Section 1. All persons born or naturalized in the United
States, and
subject to the jurisdiction thereof, are
citizens of the United States
and of the State wherein
they reside. No State shall make or enforce
any law
which shall abridge the privileges or immunities of
citizens
of the United States; nor shall any State deprive
any person of life,
liberty, or property, without due
process of law; nor deny to any
person within its
jurisdiction the equal protection of the laws.

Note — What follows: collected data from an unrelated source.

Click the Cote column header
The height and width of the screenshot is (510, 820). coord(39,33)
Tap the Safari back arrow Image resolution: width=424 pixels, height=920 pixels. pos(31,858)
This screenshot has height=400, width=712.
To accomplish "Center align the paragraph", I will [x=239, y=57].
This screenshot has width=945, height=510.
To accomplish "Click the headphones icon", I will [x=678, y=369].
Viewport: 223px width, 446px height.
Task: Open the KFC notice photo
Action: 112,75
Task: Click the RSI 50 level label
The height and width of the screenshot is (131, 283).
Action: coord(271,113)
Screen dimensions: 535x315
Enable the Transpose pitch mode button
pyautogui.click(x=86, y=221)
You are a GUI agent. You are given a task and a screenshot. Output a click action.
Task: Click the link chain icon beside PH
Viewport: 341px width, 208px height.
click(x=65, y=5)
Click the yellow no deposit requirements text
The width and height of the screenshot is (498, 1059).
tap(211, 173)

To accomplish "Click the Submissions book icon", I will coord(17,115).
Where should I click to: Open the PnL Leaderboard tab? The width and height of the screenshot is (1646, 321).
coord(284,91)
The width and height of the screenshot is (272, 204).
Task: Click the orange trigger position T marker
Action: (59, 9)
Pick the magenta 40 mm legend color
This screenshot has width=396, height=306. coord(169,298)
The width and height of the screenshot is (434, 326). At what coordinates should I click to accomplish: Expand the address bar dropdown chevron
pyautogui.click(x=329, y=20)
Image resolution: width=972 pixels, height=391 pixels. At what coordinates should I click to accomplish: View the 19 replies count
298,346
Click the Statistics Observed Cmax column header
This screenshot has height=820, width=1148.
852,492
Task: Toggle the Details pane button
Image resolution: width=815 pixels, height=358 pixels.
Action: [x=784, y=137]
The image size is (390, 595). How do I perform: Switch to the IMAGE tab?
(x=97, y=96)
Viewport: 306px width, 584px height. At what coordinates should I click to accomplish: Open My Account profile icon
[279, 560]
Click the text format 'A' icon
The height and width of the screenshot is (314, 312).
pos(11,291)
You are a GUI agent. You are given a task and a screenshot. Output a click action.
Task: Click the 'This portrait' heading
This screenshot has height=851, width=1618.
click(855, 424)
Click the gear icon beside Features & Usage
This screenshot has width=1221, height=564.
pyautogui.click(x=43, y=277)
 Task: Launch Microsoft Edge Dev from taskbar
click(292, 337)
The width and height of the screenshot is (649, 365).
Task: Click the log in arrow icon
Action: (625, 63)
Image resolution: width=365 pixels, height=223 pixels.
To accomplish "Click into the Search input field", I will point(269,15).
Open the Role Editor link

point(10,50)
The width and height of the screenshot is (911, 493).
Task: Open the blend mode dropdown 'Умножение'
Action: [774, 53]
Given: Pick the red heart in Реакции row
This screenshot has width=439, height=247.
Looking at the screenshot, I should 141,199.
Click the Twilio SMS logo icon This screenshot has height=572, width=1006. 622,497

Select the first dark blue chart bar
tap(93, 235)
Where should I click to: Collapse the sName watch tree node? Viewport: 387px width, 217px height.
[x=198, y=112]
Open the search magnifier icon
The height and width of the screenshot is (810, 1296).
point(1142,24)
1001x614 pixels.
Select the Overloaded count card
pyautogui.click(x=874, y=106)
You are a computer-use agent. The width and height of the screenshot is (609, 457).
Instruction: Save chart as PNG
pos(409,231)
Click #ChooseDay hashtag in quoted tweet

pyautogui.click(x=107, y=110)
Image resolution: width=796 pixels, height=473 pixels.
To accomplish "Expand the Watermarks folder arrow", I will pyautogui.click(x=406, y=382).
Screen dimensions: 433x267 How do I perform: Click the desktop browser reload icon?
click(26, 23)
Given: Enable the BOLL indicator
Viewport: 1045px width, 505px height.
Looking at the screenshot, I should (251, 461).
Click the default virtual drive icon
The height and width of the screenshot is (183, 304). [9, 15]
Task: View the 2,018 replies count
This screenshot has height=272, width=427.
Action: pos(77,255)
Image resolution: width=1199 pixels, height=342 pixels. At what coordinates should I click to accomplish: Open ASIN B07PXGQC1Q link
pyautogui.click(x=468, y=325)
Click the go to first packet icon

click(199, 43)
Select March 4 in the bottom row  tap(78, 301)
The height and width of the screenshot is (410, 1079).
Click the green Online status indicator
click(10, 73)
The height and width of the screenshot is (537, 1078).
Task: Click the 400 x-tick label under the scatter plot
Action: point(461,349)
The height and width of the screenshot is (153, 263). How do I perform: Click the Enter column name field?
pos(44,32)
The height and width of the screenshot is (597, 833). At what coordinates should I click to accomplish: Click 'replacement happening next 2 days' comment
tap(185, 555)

Section 2. Representatives shall be apportioned among
the several
States according to their respective numbers,
counting the whole number
of persons in each State,
excluding Indians not taxed. But when the
right to vote
at any election for the choice of electors for
President
and Vice President of the United States,
Representatives
in Congress, the Executive and Judicial
officers of a State, or the
members of the Legislature
thereof, is denied to any of the male
inhabitants of such
State, being twenty-one years of age, and citizens
of the
United States, or in any way abridged, except
for
participation in rebellion, or other crime, the basis
of
representation therein shall be reduced in the proportion
which
the number of such male citizens shall bear to the
whole number of male
citizens twenty-one years of age
in such State.
Section 3. No person shall be a Senator or
Representative in
Congress, or elector of President and
Vice President, or hold any
office, civil or military, under
the United States, or under any State,
who, having
previously taken an oath, as a member of Congress, or
as
an officer of the United States, or as a member of
any State
legislature, or as an executive or judicial
officer of any State, to
support the Constitution of the
United States, shall have engaged in
insurrection or
rebellion against the same, or given aid or comfort to
the
enemies thereof. But Congress may by a vote of
two-thirds of
each House, remove such disability.
Section 4. The validity of the public debt of the United
States,
authorized by law, including debts incurred for
payment of pensions and
bounties for services in
suppressing insurrection or rebellion, shall
not be
questioned. But neither the United States nor any State
shall
assume or pay any debt or obligation incurred in
aid of insurrection or
rebellion against the United States,
or any claim for the loss or
emancipation of any slave;
but all such debts, obligations and claims
shall be held
illegal and void.
Section 5. The Congress shall have power to enforce,
by appropriate
legislation, the provisions of this article.